## TASK ITEM
Among the entries below, one stretch runs from the line that contains "Screen dimensions: 1092x614" through the line that contains "The width and height of the screenshot is (635, 1568).". Repeat that stretch exactly, ends included, and only that.

## EXTRACTED MATERIAL
-- -- --
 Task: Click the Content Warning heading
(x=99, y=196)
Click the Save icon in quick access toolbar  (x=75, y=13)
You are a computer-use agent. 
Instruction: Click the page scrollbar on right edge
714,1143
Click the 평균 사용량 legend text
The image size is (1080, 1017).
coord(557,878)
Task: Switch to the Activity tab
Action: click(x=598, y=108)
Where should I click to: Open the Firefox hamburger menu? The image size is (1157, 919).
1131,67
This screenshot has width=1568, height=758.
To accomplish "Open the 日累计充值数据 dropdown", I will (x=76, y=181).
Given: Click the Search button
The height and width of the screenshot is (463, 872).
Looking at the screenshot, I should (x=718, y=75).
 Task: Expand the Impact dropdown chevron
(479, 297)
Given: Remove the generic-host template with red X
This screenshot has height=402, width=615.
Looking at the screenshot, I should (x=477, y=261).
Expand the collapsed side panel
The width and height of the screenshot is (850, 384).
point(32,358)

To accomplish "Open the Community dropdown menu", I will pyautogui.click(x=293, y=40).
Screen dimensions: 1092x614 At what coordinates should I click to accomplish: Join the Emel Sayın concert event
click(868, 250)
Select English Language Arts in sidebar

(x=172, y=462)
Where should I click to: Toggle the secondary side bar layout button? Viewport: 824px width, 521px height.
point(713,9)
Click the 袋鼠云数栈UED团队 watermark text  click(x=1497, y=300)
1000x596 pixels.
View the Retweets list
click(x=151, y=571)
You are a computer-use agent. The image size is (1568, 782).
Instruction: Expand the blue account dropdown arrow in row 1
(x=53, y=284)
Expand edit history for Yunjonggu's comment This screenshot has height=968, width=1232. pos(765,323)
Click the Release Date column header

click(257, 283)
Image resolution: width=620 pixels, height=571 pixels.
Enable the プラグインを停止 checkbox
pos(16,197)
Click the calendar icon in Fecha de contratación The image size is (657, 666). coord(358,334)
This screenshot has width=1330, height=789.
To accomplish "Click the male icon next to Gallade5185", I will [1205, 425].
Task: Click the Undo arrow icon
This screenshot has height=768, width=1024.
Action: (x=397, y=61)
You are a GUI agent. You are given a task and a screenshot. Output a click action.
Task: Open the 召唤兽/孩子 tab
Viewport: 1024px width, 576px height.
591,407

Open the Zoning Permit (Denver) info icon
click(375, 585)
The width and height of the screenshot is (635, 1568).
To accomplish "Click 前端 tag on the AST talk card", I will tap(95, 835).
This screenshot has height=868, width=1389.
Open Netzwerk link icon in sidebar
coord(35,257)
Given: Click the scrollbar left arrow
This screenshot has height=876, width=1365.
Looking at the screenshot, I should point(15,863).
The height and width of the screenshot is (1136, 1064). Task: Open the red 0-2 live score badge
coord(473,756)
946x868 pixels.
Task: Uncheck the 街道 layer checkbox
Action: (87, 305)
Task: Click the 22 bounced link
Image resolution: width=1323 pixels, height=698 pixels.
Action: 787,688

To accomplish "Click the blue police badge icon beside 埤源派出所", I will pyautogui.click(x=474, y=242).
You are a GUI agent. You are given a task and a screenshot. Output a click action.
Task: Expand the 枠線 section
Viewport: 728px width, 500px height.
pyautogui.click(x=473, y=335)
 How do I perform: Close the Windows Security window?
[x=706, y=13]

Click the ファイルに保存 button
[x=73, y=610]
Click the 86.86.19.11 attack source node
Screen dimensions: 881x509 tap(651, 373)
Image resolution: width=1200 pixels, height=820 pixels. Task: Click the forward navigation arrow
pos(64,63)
-- -- --
## COMPLETED TASK
Screen dimensions: 1092x614 At what coordinates should I click to accomplish: Join the Emel Sayın concert event
click(868, 250)
Select English Language Arts in sidebar

(x=172, y=462)
Where should I click to: Toggle the secondary side bar layout button? Viewport: 824px width, 521px height.
point(713,9)
Click the 袋鼠云数栈UED团队 watermark text  click(x=1497, y=300)
1000x596 pixels.
View the Retweets list
click(x=151, y=571)
You are a computer-use agent. The image size is (1568, 782).
Instruction: Expand the blue account dropdown arrow in row 1
(x=53, y=284)
Expand edit history for Yunjonggu's comment This screenshot has height=968, width=1232. pos(765,323)
Click the Release Date column header

click(257, 283)
Image resolution: width=620 pixels, height=571 pixels.
Enable the プラグインを停止 checkbox
pos(16,197)
Click the calendar icon in Fecha de contratación The image size is (657, 666). coord(358,334)
This screenshot has width=1330, height=789.
To accomplish "Click the male icon next to Gallade5185", I will [1205, 425].
Task: Click the Undo arrow icon
This screenshot has height=768, width=1024.
Action: (x=397, y=61)
You are a GUI agent. You are given a task and a screenshot. Output a click action.
Task: Open the 召唤兽/孩子 tab
Viewport: 1024px width, 576px height.
591,407

Open the Zoning Permit (Denver) info icon
click(375, 585)
The width and height of the screenshot is (635, 1568).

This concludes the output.